§ WHAT THE TASK REQUIRES
Could you rewrite the stretch of the pull request discussion from "Can't rely on" through "unlikely(x) __builtin_expect(static_cast<bool>((x)), 0)", with "GNU++17" changed to "GNU++14"?

§ DOCUMENT SEGMENT
## START
Speedup PreProcessXmlString() #526

bbshelper · 2023-09-25T13:28:23Z

There are more than necessary comparions made on every char. By

do a quick check before proceeding to more complicated paths
use pointers instead of indices
we see ~50% fewer time spent in the function.

This change is

NiLuJe

Not familiar with the logic, so I'll let @poire-z comment, but I'm not seeing anything too egregious, and the reasoning is definitely sound ;).

Reviewed 1 of 1 files at r1, all commit messages.
Reviewable status: all files reviewed, 3 unresolved discussions (waiting on @bbshelper)

crengine/src/lvxml.cpp line 5436 at r1 (raw file):

static void decode_character(const lChar32 *end, const lChar32 *enc_table,
        const lChar32 *&src, lChar32 *&dst) {

Style nit: there's no real house style because it's a mess already, but I'm not a fan of the indent there ;).

crengine/src/lvxml.cpp line 5437 at r1 (raw file):

static void decode_character(const lChar32 *end, const lChar32 *enc_table,
        const lChar32 *&src, lChar32 *&dst) {
    int state = 1, ch;

Shouldn't ch be a lChar32?

(Linters probably won't like this type of declarations anyway).

crengine/src/lvxml.cpp line 5536 at r1 (raw file):

    for (const lChar32 *src = str; src < end; ++src) {
        lChar32 ch = *src;
        if (ch <= '&') [[unlikely]] {

Can't rely on C++20 features, we've settled on GNU++17.

You'll want to go with compilers builtins instead, and that's... slightly trickier than expected in C++, e.g.,

// Likely/Unlikely branch tagging  
#if defined(__cplusplus)  
// c.f., https://stackoverflow.com/a/43870188/1067003  
#       define likely(x)   __builtin_expect(static_cast<bool>((x)), 1)  
#       define unlikely(x) __builtin_expect(static_cast<bool>((x)), 0)  
#else  
#       define likely(x)   __builtin_expect(!!(x), 1)  
#       define unlikely(x) __builtin_expect(!!(x), 0)  
#endif

NiLuJe

Reviewed 1 of 1 files at r2, all commit messages.
## END
§ STORED DATA
## START
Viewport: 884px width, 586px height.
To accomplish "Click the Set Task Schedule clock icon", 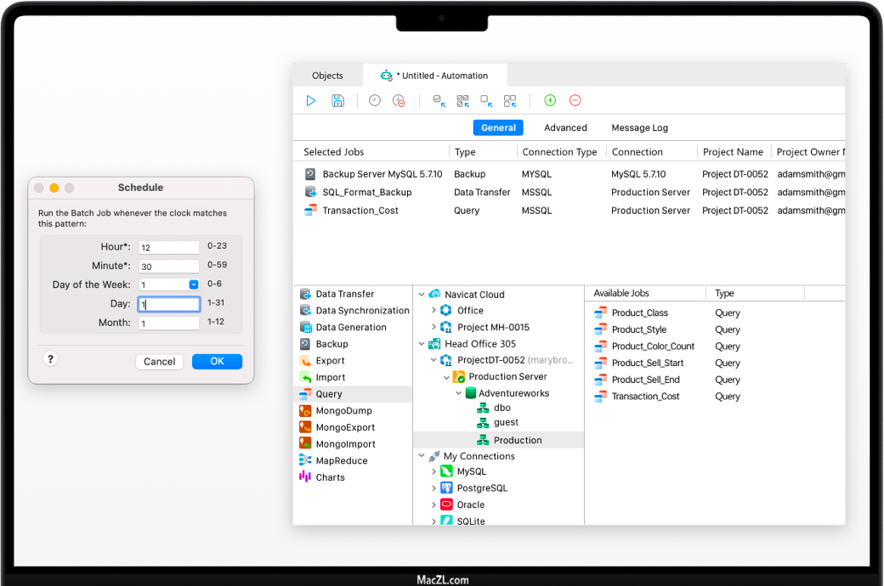I will [375, 100].
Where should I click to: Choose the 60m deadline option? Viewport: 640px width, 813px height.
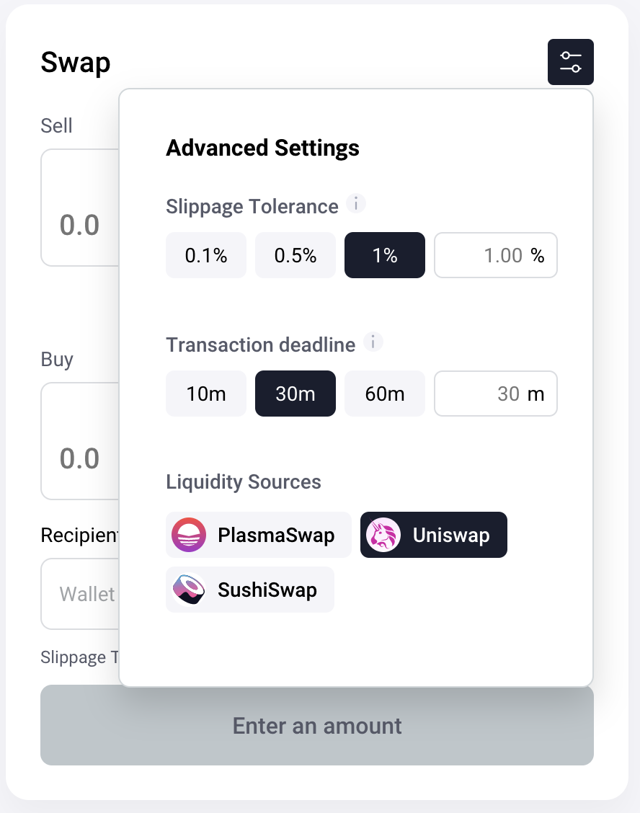click(385, 394)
## END
§ OUTPUT
Can't rely on C++20 features, we've settled on GNU++14.

You'll want to go with compilers builtins instead, and that's... slightly trickier than expected in C++, e.g.,

// Likely/Unlikely branch tagging  
#if defined(__cplusplus)  
// c.f., https://stackoverflow.com/a/43870188/1067003  
#       define likely(x)   __builtin_expect(static_cast<bool>((x)), 1)  
#       define unlikely(x) __builtin_expect(static_cast<bool>((x)), 0)